INSERT stores (stor_id, stor_name) VALUES (1111, "The New Bookstore")
SQL Server uses permissions to enforce security on database objects. The DBA grants permissions to users and roles: select, update, insert, delete, execute, DRI. Roles are groups of database users. Both users and roles are specific to the database. SQL Server uses logins for authentication. Logins are specific to the server and are mapped to database users. SQL Server can perform its own authentication of a username and password, or it use a trusted connection to authenticate an NT domain username. A login can represent one user or an NT domain group. With ADO, the connection string either supplies a username and password, or instructs the provider to use a trusted connection.
Cursors let the application loop through a set of records, one row at time. The cursor library determines if the cursor will run on the server or workstation. Cursors can be static, forward only, dynamic, or keyset. There are four locking options in creating a cursor: read only, optimistic, batch optimistic, and pessimistic. Choosing cursor options carefully makes a positive impact on overall performance. The Recordset object in Visual Basic represents a cursor.
Enforcing data integrity includes both validation and referential integrity. VB allows client-side validation through the use of controls: TextBox, CheckBox, ComboBox, Masked Edit, OptionButton, ListBox. SQL Server implements server-side validation with constraints, rules, defaults, triggers, and stored procedures. Referential integrity insures that normalized data maintains the proper relationships. SQL Server uses the PRIMARY and FOREIGN KEY constraints to enforce referential integrity. A foreign key is a column that can only include values present in the primary key of another table. The Errors collection of the ADO Connection objects lets the application handle referential integrity errors.
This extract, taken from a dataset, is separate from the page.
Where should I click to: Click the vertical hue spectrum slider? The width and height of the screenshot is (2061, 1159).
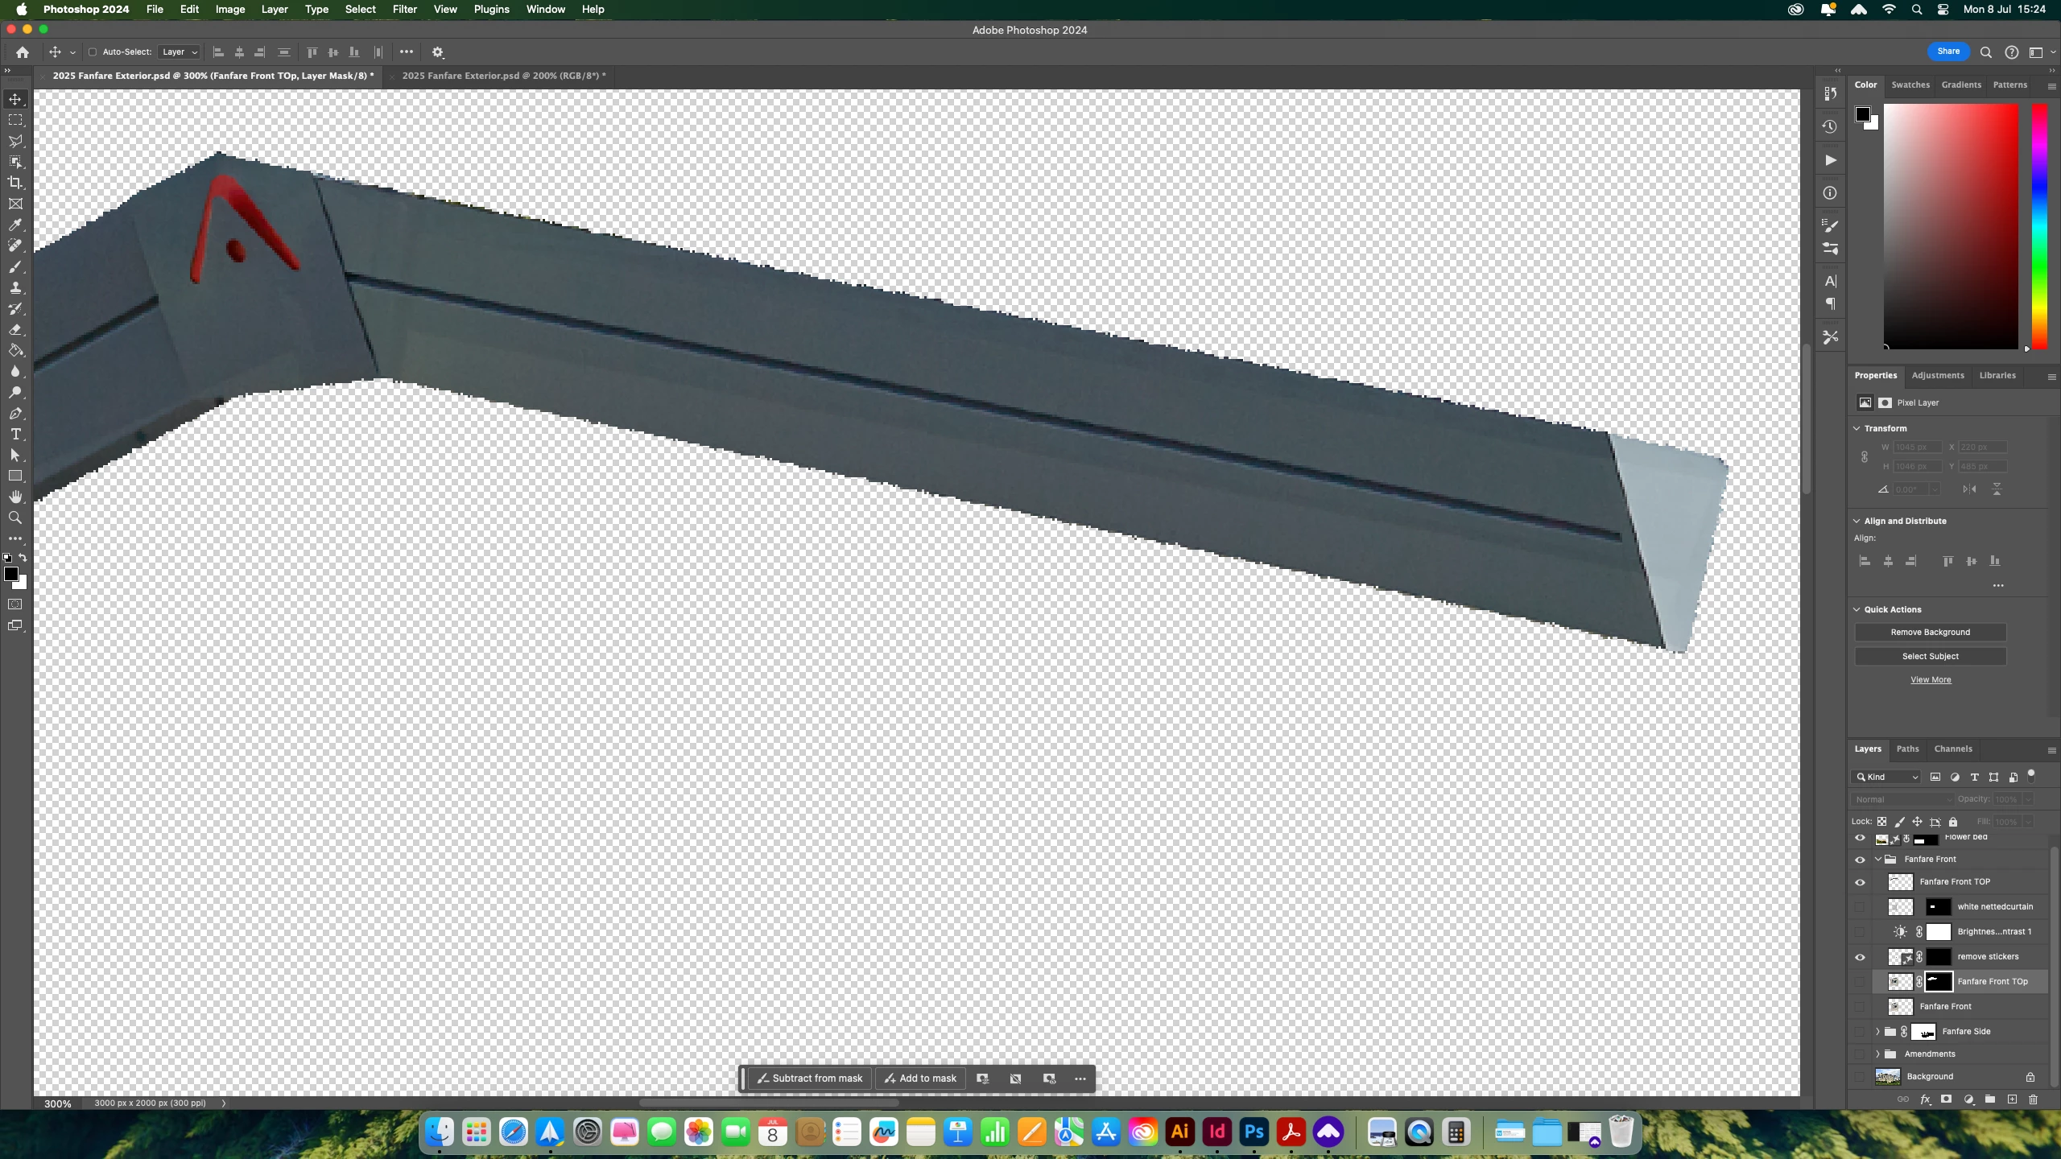point(2038,225)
The Execute method of the ADO Connection objects gives the programmer the ability to execute statements and stored procedures on the database server. Any stored procedure can be run from a VB application. A VB record set can hold a result set returned by a stored procedure. The application can also run action queries against data on the server. Using the Execute method takes advantage of server resources and SQL Servers performance capabilities.